Developing international connections is crucial to raising standards. Brazilian scientists should collaborate and publish more with researchers from world-class institutions abroad. Funding agencies should use more international peer reviewers in assessing proposals.

Researchers need greater institutional support — including grant-management offices — as well as better links to government, business and non-governmental organizations. Systems for university governance should promote academic values and merit above petty politics and cronyism. Universities should have effective autonomy.

Improving basic education, stimulating young people to seek scientific careers and better distributing the scientific enterprise across the country are also essential to Brazil's development. Obtaining these goals and expanding the base of the system does not preclude raising academic standards at the top.

June Seung Lee

South Korea: Back blue-skies work

President, Korea Institute of Science & Technology Evaluation and Planning (KISTEP), South Korea

From rubble to research, few nations have changed as rapidly as South Korea. Half a century after devastating wars, the country is now a member of the Organisation for Economic Co-operation and Development and hosted the G20 summit in Seoul in 2010. Eagerness for learning and investment in science and technology drove this rise.
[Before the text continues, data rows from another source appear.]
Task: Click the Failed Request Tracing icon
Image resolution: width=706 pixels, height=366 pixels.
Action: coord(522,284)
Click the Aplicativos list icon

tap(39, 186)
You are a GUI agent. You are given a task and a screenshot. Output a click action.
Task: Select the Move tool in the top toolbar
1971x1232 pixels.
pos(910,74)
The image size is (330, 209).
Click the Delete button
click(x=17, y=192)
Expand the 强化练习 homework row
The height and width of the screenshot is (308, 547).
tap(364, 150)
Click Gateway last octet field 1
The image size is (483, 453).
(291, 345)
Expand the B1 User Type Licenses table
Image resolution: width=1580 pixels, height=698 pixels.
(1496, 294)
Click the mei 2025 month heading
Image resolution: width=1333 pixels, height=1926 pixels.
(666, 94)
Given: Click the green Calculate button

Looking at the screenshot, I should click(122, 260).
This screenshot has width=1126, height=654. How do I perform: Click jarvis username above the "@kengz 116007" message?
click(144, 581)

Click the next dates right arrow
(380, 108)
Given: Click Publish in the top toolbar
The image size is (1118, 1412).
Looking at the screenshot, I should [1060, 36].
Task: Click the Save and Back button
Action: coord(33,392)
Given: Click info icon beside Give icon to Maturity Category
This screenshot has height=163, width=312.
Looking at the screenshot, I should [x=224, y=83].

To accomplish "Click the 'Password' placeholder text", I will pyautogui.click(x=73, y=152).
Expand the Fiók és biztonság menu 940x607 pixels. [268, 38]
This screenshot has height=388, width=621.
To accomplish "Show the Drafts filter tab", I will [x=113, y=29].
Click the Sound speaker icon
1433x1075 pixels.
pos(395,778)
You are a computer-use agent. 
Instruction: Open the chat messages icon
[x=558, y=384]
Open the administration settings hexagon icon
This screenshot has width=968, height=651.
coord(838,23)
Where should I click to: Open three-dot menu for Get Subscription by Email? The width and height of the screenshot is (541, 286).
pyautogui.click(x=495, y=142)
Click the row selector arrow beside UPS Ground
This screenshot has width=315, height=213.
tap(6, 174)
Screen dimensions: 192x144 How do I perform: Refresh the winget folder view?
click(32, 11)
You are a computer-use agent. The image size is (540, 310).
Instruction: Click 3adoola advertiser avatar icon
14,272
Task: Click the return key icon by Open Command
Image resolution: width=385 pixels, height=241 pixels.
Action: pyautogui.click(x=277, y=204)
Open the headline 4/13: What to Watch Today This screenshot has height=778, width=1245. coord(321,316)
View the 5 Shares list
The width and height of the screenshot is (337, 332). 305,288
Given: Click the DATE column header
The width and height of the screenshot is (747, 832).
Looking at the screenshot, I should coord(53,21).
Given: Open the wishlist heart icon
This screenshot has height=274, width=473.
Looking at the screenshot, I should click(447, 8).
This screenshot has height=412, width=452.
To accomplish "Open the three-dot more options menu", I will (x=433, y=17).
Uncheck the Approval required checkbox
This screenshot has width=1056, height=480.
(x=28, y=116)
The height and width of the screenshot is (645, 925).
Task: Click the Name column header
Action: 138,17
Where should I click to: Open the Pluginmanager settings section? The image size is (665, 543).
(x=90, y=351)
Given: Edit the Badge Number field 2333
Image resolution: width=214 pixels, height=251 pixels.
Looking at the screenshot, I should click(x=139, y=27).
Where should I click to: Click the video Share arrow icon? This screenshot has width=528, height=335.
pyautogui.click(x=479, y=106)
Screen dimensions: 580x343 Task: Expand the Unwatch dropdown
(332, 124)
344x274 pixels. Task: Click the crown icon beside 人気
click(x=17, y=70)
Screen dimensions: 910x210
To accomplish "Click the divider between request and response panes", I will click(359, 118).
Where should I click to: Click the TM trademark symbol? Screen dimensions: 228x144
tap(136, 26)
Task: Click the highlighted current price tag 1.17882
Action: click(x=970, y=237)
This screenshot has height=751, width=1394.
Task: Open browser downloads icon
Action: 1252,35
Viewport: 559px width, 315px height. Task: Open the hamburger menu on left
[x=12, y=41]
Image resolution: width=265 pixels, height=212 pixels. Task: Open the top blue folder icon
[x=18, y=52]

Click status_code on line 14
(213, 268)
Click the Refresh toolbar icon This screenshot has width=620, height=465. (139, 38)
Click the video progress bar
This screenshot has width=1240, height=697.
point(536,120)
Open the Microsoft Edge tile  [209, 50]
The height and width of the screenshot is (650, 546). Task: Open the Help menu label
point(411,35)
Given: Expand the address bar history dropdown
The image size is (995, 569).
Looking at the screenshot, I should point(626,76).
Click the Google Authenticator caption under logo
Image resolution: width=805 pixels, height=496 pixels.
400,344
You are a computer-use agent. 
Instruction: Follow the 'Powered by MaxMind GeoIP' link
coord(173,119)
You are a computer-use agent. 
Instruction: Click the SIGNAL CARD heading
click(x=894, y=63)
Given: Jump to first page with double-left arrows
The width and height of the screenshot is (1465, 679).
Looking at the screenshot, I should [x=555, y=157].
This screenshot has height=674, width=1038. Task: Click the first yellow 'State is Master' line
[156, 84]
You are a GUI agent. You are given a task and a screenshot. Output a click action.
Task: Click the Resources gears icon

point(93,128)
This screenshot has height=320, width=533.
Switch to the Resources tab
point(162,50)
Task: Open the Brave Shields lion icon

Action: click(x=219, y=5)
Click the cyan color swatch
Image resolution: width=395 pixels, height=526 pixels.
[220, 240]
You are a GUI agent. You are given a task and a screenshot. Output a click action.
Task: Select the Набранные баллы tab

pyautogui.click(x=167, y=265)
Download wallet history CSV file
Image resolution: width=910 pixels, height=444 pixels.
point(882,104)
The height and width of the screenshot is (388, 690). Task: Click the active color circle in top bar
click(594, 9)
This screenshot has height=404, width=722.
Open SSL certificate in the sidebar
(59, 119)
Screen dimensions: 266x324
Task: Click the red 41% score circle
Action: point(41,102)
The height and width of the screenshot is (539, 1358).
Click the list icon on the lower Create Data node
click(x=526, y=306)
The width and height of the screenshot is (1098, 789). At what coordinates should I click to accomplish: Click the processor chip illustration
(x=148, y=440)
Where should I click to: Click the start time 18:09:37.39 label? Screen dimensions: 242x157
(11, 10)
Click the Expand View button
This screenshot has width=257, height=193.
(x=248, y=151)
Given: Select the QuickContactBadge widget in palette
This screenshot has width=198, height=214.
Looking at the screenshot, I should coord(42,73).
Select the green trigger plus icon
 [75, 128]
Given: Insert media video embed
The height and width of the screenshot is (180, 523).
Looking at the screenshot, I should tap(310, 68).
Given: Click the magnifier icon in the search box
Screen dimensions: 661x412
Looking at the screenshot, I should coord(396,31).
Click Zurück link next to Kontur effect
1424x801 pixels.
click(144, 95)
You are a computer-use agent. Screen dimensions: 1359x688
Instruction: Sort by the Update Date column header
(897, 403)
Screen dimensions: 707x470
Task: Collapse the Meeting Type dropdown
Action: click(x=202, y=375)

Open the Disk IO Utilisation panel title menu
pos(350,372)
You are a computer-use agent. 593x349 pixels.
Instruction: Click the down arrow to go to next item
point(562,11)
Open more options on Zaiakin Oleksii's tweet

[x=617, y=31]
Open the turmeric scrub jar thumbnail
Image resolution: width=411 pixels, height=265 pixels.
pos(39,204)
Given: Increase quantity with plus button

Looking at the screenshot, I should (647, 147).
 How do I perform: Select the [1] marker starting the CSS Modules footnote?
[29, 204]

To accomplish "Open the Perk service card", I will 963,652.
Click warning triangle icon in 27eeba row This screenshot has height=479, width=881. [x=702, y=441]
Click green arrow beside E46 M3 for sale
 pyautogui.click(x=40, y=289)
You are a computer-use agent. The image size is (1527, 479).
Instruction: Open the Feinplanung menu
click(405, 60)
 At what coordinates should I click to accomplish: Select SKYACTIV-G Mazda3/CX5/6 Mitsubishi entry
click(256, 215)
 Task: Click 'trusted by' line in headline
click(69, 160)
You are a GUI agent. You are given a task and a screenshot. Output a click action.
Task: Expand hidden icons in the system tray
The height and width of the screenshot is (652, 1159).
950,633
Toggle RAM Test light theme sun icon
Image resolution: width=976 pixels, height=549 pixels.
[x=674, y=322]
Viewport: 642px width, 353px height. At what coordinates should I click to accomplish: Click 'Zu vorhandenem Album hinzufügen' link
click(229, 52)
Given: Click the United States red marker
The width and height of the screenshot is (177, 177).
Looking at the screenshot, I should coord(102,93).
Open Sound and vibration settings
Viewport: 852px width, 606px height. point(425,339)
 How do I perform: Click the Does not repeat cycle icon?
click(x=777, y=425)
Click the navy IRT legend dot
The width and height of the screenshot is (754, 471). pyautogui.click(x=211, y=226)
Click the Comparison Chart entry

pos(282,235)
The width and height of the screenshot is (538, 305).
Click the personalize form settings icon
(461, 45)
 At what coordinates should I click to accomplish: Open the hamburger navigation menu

Policy-makers recognize that sustaining prosperity will take more than mimicking high-tech products, as in the past. South Korean scientists should contribute to the creation of basic knowledge by investing in blue-skies research.

In the past decade, the South Korean government has doubled its budget for basic research — to about US$5.4 billion in 2012 — and has initiated programmes to build infrastructure and to double the number of researchers. The number of papers published by South Korean scientists has tripled since 2000.

The government is taking a big risk: there is no guarantee that breakthroughs in fundamental research will bring returns. But, having experienced the benefits of science-driven development, South Koreans are ready to return knowledge to others.

The Institute for Basic Science (IBS), headquartered in Daejeon, was launched in May and, among other projects, will construct a heavy-ion accelerator costing about $460 million. With state-of-the-art facilities, and by attracting at least 50 internationally renowned scientists as project leaders (ten are already in place), the IBS will become a world-class research and development complex.

To further strengthen our science base, we must support creativity and reduce bureaucracy. Young, inventive South Korean scientists must be able to secure positions at home, so that those with passion and ambition need not go abroad.